Reproduce the tail of the data exactly. It starts at the line containing "1212x673 pixels." and runs to the last line.

Dataset entries:
§ §

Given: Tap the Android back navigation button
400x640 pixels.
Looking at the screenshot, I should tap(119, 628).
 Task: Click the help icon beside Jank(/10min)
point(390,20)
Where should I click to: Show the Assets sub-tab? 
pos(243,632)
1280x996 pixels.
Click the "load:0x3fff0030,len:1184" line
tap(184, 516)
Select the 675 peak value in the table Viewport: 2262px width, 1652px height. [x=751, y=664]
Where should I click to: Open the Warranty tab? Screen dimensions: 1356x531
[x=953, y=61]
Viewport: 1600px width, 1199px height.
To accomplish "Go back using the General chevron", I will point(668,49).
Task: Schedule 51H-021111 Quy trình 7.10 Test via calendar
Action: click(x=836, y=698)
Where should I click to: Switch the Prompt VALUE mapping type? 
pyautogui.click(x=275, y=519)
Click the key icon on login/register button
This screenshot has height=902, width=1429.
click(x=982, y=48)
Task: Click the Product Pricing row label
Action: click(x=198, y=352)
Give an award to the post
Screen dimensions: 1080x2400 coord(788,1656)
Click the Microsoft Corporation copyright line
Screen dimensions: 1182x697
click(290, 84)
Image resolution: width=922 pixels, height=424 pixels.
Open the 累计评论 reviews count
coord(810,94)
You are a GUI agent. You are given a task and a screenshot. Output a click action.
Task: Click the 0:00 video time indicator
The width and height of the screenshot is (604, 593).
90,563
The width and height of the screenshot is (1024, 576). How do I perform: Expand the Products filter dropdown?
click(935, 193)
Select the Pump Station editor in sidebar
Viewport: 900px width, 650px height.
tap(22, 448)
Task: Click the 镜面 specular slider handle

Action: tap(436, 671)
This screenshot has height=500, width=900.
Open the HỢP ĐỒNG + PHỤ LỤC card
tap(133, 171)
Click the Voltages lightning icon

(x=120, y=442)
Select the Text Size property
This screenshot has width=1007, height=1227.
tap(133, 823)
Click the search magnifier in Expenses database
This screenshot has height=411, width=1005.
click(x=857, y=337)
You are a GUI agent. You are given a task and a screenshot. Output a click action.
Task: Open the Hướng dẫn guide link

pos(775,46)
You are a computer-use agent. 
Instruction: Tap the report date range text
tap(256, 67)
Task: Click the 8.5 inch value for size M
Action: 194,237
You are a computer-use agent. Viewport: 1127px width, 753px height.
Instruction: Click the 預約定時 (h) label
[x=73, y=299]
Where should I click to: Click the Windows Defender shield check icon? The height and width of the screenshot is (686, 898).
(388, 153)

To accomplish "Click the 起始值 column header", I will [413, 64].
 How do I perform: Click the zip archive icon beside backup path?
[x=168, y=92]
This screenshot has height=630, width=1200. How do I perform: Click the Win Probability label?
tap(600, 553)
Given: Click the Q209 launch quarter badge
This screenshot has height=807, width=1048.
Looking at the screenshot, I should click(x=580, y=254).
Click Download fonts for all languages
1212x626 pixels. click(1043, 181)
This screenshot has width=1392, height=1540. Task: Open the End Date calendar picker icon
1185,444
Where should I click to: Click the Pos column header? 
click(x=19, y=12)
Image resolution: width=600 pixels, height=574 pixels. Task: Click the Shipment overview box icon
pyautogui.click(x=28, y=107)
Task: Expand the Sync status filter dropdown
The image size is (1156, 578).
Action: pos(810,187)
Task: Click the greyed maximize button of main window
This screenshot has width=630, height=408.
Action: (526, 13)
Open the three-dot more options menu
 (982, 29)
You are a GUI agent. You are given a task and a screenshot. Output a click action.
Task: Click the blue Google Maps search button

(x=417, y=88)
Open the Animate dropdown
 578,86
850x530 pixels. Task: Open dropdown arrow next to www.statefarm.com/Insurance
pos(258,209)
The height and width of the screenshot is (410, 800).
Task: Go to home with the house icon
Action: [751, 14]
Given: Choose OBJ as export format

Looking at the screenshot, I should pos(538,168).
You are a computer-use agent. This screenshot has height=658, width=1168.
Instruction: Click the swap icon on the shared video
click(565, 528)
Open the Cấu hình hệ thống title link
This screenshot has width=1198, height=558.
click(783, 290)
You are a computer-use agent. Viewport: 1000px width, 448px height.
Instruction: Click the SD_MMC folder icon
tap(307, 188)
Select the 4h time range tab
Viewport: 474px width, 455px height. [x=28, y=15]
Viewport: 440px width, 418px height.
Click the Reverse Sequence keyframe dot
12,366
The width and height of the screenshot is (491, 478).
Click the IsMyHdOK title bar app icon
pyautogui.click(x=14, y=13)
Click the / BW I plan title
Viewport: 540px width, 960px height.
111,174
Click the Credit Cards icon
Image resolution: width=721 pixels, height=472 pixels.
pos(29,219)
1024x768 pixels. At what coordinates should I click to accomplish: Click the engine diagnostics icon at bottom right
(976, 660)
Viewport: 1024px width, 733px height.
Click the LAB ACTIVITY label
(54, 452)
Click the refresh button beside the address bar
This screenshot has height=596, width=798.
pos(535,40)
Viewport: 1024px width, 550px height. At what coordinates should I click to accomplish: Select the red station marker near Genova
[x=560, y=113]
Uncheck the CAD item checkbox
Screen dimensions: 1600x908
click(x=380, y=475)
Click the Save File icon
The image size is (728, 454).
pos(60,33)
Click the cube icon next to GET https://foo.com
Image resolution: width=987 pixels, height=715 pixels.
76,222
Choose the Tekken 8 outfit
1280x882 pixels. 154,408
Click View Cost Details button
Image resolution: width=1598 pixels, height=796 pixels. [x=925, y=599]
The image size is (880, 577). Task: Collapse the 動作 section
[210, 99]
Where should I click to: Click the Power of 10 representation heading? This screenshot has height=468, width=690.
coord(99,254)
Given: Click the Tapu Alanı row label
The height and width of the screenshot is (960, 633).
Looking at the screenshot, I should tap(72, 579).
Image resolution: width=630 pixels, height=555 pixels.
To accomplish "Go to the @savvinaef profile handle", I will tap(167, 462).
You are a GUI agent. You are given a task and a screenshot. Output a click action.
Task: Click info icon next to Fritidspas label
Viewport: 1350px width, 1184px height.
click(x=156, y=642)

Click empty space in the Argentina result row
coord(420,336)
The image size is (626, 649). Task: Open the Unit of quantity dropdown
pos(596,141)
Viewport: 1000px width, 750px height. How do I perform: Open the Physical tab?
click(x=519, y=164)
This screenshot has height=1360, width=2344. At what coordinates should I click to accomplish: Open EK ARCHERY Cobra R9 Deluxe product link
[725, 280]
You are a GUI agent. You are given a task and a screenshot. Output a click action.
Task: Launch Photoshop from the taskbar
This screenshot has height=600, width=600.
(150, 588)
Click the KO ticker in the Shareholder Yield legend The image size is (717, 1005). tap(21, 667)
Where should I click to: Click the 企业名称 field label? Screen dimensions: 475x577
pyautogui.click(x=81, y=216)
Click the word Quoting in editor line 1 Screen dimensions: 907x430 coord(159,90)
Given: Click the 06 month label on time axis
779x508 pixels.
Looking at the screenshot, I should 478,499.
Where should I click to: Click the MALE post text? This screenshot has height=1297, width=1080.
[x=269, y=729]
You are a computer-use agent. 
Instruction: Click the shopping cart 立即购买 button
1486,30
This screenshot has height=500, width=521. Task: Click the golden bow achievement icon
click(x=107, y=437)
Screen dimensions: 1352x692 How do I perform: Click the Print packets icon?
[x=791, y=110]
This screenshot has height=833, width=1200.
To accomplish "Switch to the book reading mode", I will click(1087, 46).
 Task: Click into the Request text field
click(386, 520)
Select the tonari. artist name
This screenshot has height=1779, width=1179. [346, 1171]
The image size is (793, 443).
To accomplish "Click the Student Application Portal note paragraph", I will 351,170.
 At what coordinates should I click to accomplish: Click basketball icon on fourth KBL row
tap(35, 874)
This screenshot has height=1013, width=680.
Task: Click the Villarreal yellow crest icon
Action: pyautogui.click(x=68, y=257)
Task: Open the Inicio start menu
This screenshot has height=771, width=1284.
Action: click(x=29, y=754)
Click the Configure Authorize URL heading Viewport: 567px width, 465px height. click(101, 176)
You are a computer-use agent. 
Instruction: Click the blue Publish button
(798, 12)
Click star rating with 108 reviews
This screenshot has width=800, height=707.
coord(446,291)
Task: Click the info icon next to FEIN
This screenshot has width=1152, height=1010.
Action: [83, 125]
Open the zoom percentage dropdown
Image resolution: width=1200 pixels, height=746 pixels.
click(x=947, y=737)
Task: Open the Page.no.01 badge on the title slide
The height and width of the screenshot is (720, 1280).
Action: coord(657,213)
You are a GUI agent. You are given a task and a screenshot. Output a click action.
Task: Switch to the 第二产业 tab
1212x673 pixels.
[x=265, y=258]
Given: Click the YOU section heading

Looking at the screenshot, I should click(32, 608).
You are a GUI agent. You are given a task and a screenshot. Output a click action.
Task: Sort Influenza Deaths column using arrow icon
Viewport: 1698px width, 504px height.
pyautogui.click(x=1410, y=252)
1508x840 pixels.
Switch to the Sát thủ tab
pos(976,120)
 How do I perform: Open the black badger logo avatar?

§ §

TASK RESULT:
1212x673 pixels.
[x=265, y=258]
Given: Click the YOU section heading

Looking at the screenshot, I should click(32, 608).
You are a GUI agent. You are given a task and a screenshot. Output a click action.
Task: Sort Influenza Deaths column using arrow icon
Viewport: 1698px width, 504px height.
pyautogui.click(x=1410, y=252)
1508x840 pixels.
Switch to the Sát thủ tab
pos(976,120)
 How do I perform: Open the black badger logo avatar?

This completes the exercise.